## AIM OF THE TASK
Take the entries below and write them out exactly, with each picture removed.

──────────────────────────────

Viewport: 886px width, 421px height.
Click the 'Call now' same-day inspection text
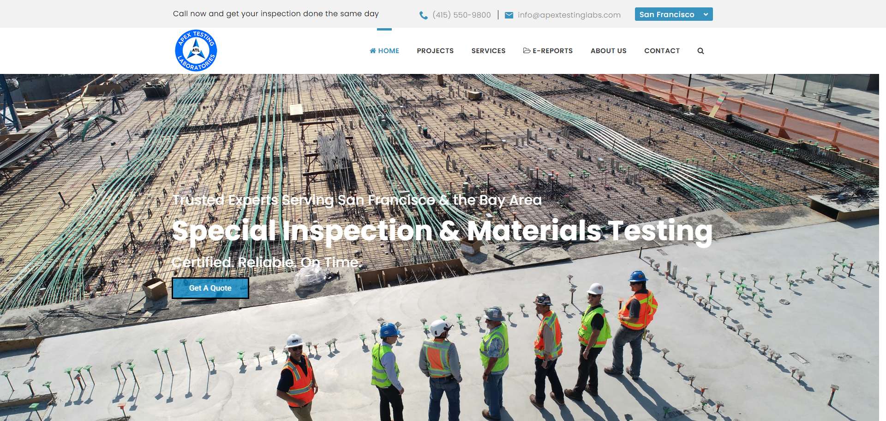[x=275, y=14]
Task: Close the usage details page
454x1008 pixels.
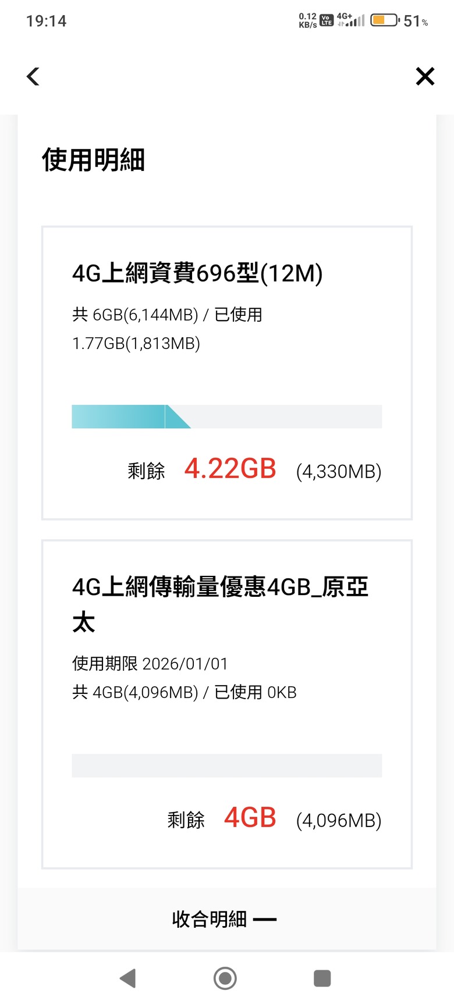Action: [x=425, y=76]
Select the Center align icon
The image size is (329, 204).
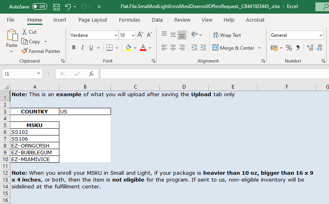point(173,48)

──────────────────────────────

## EXERCISE RESPONSE
Viewport: 886px width, 421px height.
Click the 'Call now' same-day inspection text
[x=275, y=14]
Task: Close the usage details page
454x1008 pixels.
Action: [x=425, y=76]
Select the Center align icon
The image size is (329, 204).
point(173,48)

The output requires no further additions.